Unternehmen / Industrie

Klingelnberg auf dem Weg zur Normalität

Analyse | Der Maschinenbauer wird im laufenden Jahr stark wachsen, die Marge hält wohl nicht ganz mit.

Der Zahnradmaschinenhersteller Klingelnberg kommt halbwegs glimpflich durch das von einer Flutkatastrophe beeinträchtigte letzte Geschäftsjahr. «In allen unseren Erfolgsrechnungspositionen ist Wasser drin», erklärte Finanzchef Christoph Küster in Anspielung auf die Flutschäden von letztem Sommer.

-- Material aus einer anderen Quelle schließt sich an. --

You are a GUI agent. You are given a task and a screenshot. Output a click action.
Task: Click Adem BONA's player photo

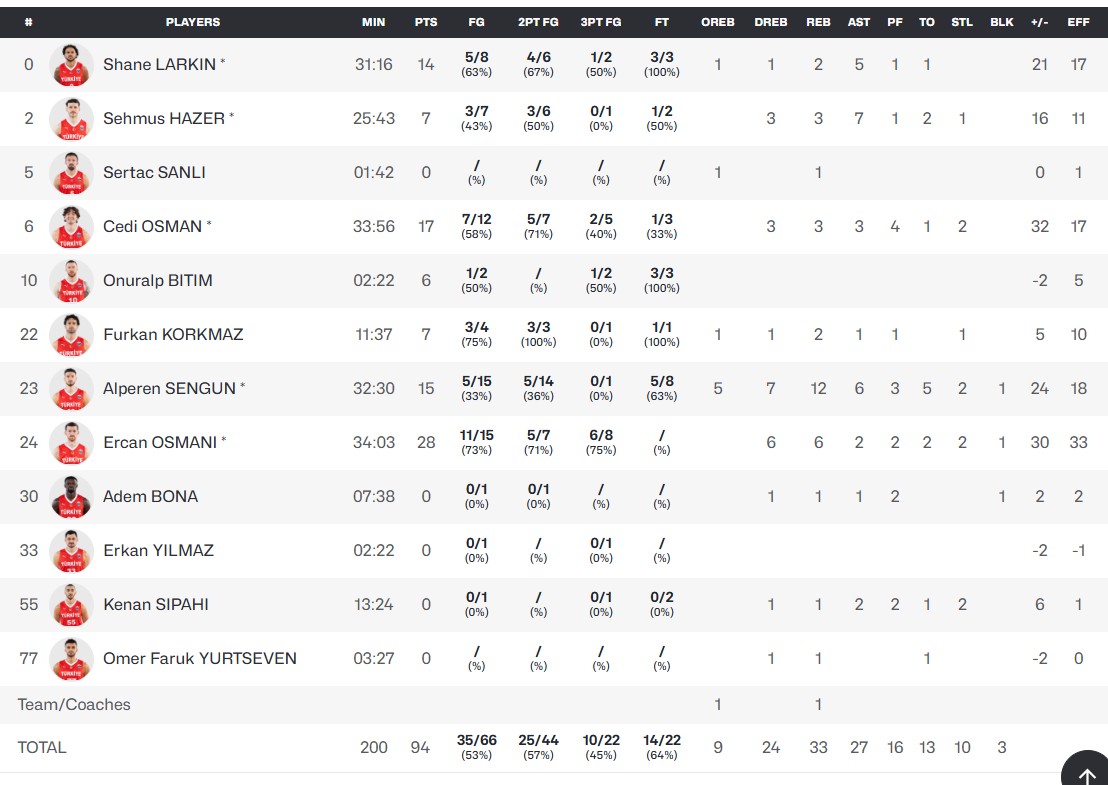pyautogui.click(x=71, y=496)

Die mehrwöchige Betriebsunterbrechung kostete knapp 40 Mio. €. Zudem mussten rund 10 Mio. € aufgewendet werden, um die betroffene Produktionsstätte am wichtigsten Standort von Klingelnberg – Hückeswagen in Nordrheinwestfalen – zu reinigen und instand setzen zu lassen. Weitere 8,5 Mio. € gingen durch Flutschäden am Komponentenlager verlustig, und ein Schaden von 5,9 Mio. € entstand durch die Zerstörung von sich im Bau befindlichen Maschinen.

Schaden begrenzt

Dank schon gezahlter sowie zugesprochener staatlicher Wiederaufbauhilfe im Umfang von 20 Mio. €, Versicherungsleistungen von 16 Mio. € sowie Personalkosteneinsparungen von 3 Mio. € liess sich die Schadenssumme auf netto 26 Mio. € reduzieren.